_EXERCISE SET_
- A) Translate this sentence from the article on the BHEL ad hoc staff ruling into Spanish: "The management argued that extension of statutory benefits did not create a right to permanency."
- B) Echo the passage of the article on the BHEL ad hoc staff ruling that begins with the words "Hyderabad: The Telangana" and ends with "hold the posts.".

Telangana High Court Directs BHEL to Regularise 29 Ad-Hoc Employees

BHEL, in its counter, maintained that the staff knowingly accepted temporary terms and could not claim parity with engineering employees. The management argued that extension of statutory benefits did not create a right to permanency.

Update: 2025-09-06 18:10 GMT
The high court rejected the arguments of the BHEL and observed that after serving more than decade, still of job security and regular pay scales, highlighting an attempt to exploit them by paying lower wages compared to permanent employees. (Image: X)

Hyderabad: The Telangana High Court has granted relief to 29 para-medical staff employed on an ad hoc basis by the Bharat Heavy Electricals Limited (BHEL) a decade ago, holding that they were entitled to permanent appointments.

Justice Nagesh Bheemapaka of the Telangana High Court noted that continuing the ad hoc employment for years was contrary to the law laid down by the Supreme Court in the ‘Uma Devi’ case (famously known as permanent absorption of temporary employees verdict).

The judge also said that the services of the ad hoc employees working for decades together can be regularised when their selection process was fair, not as backdoor entries and they are qualified to hold the posts.

Justice Bheemapaka faulted the practice adopted by the companies, governments, public sector undertakings and others, of giving short breaks between the contracts of the ad hoc employees, to deny them continuity of service, in order that they will never have the basis to ask for regularisation.

The petitioners in the case were fully qualified to hold their posts, and were initially recruited through employment exchange, via campus selection, and internal circulars. Their selection involved both written tests and interviews, thereby ruling out allegations of irregular or backdoor entry.

[Collected data entries]
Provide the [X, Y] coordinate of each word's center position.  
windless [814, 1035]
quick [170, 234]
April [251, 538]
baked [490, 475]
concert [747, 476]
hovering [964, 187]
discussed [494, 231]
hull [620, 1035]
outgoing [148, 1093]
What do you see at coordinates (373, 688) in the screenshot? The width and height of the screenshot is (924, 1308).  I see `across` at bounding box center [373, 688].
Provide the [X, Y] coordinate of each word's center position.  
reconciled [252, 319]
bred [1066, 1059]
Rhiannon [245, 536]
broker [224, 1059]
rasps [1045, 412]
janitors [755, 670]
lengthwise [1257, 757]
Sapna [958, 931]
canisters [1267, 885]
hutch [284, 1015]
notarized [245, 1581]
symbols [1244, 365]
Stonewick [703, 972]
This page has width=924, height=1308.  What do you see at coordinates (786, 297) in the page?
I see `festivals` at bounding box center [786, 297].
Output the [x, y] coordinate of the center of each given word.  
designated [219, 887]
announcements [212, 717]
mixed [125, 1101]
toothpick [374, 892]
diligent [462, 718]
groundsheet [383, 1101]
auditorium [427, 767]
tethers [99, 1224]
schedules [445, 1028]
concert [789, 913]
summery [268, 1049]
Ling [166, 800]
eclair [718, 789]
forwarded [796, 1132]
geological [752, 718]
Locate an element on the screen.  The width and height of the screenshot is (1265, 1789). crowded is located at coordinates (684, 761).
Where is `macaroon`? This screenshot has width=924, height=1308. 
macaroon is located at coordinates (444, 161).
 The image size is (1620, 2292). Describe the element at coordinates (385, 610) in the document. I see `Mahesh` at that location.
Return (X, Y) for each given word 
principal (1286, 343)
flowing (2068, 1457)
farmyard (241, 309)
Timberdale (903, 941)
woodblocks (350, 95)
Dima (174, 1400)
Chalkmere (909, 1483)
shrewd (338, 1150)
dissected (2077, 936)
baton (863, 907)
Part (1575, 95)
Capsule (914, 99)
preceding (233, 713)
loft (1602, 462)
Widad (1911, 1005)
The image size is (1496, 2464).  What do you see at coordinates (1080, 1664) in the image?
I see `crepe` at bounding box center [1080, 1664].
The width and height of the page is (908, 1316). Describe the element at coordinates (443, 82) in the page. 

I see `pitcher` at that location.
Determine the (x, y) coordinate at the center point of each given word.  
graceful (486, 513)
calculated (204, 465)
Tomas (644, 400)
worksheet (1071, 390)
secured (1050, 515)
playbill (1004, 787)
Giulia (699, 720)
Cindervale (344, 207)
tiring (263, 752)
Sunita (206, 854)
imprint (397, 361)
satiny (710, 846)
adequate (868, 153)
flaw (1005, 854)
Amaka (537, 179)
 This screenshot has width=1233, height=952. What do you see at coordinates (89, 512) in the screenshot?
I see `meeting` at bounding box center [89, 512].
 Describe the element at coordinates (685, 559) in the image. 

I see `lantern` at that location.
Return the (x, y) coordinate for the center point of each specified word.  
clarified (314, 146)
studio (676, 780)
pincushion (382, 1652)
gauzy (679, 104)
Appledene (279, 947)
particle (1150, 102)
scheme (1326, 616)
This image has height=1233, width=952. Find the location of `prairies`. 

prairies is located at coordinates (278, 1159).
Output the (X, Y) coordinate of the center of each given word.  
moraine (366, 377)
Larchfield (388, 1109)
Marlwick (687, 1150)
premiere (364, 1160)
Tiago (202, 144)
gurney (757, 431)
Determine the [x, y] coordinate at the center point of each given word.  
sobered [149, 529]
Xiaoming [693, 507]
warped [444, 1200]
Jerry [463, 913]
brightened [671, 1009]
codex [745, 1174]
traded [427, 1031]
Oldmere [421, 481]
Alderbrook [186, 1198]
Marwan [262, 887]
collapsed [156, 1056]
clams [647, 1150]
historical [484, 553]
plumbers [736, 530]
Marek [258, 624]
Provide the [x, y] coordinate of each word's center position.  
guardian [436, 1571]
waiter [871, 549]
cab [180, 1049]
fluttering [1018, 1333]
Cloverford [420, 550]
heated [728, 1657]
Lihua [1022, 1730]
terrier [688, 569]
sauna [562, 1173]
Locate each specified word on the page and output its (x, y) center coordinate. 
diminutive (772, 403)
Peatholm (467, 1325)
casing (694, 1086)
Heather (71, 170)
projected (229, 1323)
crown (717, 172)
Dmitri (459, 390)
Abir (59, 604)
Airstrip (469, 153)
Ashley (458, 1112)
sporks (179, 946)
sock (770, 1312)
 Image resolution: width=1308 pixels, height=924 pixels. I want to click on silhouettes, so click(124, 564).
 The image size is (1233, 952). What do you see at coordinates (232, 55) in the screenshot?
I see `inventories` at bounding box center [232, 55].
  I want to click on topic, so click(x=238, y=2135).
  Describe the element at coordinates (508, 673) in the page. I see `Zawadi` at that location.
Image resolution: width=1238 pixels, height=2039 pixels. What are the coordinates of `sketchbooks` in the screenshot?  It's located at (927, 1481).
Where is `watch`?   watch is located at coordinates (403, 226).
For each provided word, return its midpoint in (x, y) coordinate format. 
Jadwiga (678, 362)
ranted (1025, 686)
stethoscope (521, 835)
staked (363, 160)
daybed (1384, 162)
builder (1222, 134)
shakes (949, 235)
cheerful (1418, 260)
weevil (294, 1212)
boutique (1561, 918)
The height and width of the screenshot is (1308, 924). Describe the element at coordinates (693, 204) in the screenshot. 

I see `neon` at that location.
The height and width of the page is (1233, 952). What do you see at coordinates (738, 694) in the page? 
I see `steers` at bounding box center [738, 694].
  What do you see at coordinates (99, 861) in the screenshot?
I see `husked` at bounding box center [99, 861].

_REPLIES_
- A) La dirección argumentó que la extensión de los beneficios legales no creaba un derecho a la permanencia.

- B)
Hyderabad: The Telangana High Court has granted relief to 29 para-medical staff employed on an ad hoc basis by the Bharat Heavy Electricals Limited (BHEL) a decade ago, holding that they were entitled to permanent appointments.

Justice Nagesh Bheemapaka of the Telangana High Court noted that continuing the ad hoc employment for years was contrary to the law laid down by the Supreme Court in the ‘Uma Devi’ case (famously known as permanent absorption of temporary employees verdict).

The judge also said that the services of the ad hoc employees working for decades together can be regularised when their selection process was fair, not as backdoor entries and they are qualified to hold the posts.